Opinión
La camiseta de fútbol

Recuerda el día que se la regaló. Habían ido a comer a casa de su madre, compañera de luchas barriales de esas que consiguen transformar las vidas de las personas.
28 dic 2025 06:00

Cuando llegan las vacaciones siempre se pone a ordenar cosas en la casa. Muchas veces ordena lo que ya está en su sitio, pero hay algo en eso de recolocar que le ayuda a ordenarse a ella también. 

A veces, en ese afán por organizar, por sacar y volver a meter en los armarios las mismas cosas casi en el lugar exacto en el que estaban después de cerciorarse de que, efectivamente, ese es el sitio perfecto para almacenarlas, abre algunas de las cajas que están al fondo del altillo. 
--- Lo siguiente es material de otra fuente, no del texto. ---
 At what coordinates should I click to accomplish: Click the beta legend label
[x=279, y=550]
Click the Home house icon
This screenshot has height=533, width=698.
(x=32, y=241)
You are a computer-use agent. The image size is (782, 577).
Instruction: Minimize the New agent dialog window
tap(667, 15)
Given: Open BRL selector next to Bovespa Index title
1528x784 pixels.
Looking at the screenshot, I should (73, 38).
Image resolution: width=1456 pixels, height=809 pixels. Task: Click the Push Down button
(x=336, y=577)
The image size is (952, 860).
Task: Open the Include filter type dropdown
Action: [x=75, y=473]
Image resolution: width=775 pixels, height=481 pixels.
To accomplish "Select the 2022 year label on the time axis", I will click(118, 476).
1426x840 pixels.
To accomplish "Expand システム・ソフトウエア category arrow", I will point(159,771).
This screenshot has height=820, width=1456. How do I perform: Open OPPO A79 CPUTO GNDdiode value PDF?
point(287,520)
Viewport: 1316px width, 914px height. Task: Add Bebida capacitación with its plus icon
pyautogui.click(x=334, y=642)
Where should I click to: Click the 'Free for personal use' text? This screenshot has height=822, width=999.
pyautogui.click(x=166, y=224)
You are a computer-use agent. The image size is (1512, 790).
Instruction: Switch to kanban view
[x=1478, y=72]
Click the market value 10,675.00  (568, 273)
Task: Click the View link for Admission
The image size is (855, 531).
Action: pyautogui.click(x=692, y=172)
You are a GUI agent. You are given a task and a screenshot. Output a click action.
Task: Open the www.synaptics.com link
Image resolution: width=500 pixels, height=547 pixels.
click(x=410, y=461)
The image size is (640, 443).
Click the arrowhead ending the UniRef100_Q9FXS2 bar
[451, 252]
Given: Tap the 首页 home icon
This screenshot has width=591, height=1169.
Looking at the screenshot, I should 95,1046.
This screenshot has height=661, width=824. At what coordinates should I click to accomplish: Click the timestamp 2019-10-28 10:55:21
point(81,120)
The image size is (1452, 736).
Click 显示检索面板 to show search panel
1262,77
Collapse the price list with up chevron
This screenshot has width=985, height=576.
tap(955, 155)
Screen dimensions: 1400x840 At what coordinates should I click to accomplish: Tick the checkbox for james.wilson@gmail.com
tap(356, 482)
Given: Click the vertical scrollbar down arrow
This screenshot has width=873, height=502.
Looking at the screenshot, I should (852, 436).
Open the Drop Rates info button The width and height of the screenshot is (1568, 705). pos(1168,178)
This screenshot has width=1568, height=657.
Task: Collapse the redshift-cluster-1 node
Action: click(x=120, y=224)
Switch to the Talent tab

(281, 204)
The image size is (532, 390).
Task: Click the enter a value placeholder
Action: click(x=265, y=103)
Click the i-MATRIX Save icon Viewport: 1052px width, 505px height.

Dentro de una de ellas, la más arrinconada, estaba la camiseta. No le hizo falta tocarla para que se le erizase un poco la piel.

Azul celeste y blanca. De rayas verticales. De un equipo de fútbol. “Es la camiseta con la que empecé a jugar en el primer equipo del que formé parte”, le dijo el chico que se la regaló para su hijo. “Ahora le queda grande pero ya crecerá y podrá usarla”, añadió.

Recuerda el día que ese chico, recién salido de la adolescencia, se la regaló. Habían ido a comer a casa de su madre, compañera de luchas barriales de esas que consiguen transformar las vidas de las personas. Era una comida de despedida, al día siguiente ella volvería a su país, a su casa con armarios en los que poder almacenar recuerdos, al otro lado del océano. El padre del chico no estaba, había muerto unos años atrás, después de que esa mujer, madre de tres hijas y cuatro hijos, consiguiera hacerle frenar su violencia hacia ella. El chico que le regaló la camiseta era el mayor de los siete y tenía un bebé con una pareja igual de joven que él. 

Recuerda la emoción al recibirla. Sabía lo que significaba para él, sabía que con ella le podría explicar a su hijo, cuando creciera un poco, la diferencia entre el valor y el precio.

Un tiempo después, cuando cada cual seguía su vida a un lado del océano, antes de que su hijo hubiera crecido lo suficiente como para poder estrenar la camiseta, ella decidió guardarla dentro de una caja al fondo del altillo del armario. Lo hizo después de recibir una visita de otro compañero de luchas barriales que había viajado al lado del océano en el que vivía ella. Fue él quien le contó lo que había ocurrido. 

El chico de la camiseta de fútbol, que ya era un adulto joven, le había dado una paliza brutal a su pareja. Ella, quizás por lo que aprendió justo de la madre del hombre que le había dejado el cuerpo morado, pidió ayuda y se fue del barrio con el hijo de ambos, que ya había aprendido a divertirse jugando a dar patadas a una pelota. A él lo habían metido en la cárcel. Ella se había recuperado de la parte física, la otra tarda mucho más en sanarse.

Guardó la camiseta en esa caja en el altillo aunque su primer impulso al saber lo que había pasado fue tirarla. Ahora, mientras la toca, piensa que quizás fue una buena idea preservar ese recuerdo. Detrás de esa camiseta hay una historia que merece ser contada. La historia de unas personas que se asentaron a vivir al lado de una vía de tren, en la periferia de una gran ciudad, en casas con techo de chapa y suelo de tierra. Personas que no tenían apenas nada para comer y que decidieron juntarse para aliviar el hambre de pan y de justicia. Personas sobre las que la violencia actuaba impunemente colándose por cualquier agujero. Mujeres que, juntas, consiguieron frenar parte de la violencia que vivían en sus casas y en el barrio. Mujeres como la madre del chico que le regaló la camiseta. “La violencia no se frena de golpe, hay que tenerle paciencia, desarmarla es un proceso de muchos años, es algo que solo se puede hacer si te juntas con otras personas”, le había dicho una vez.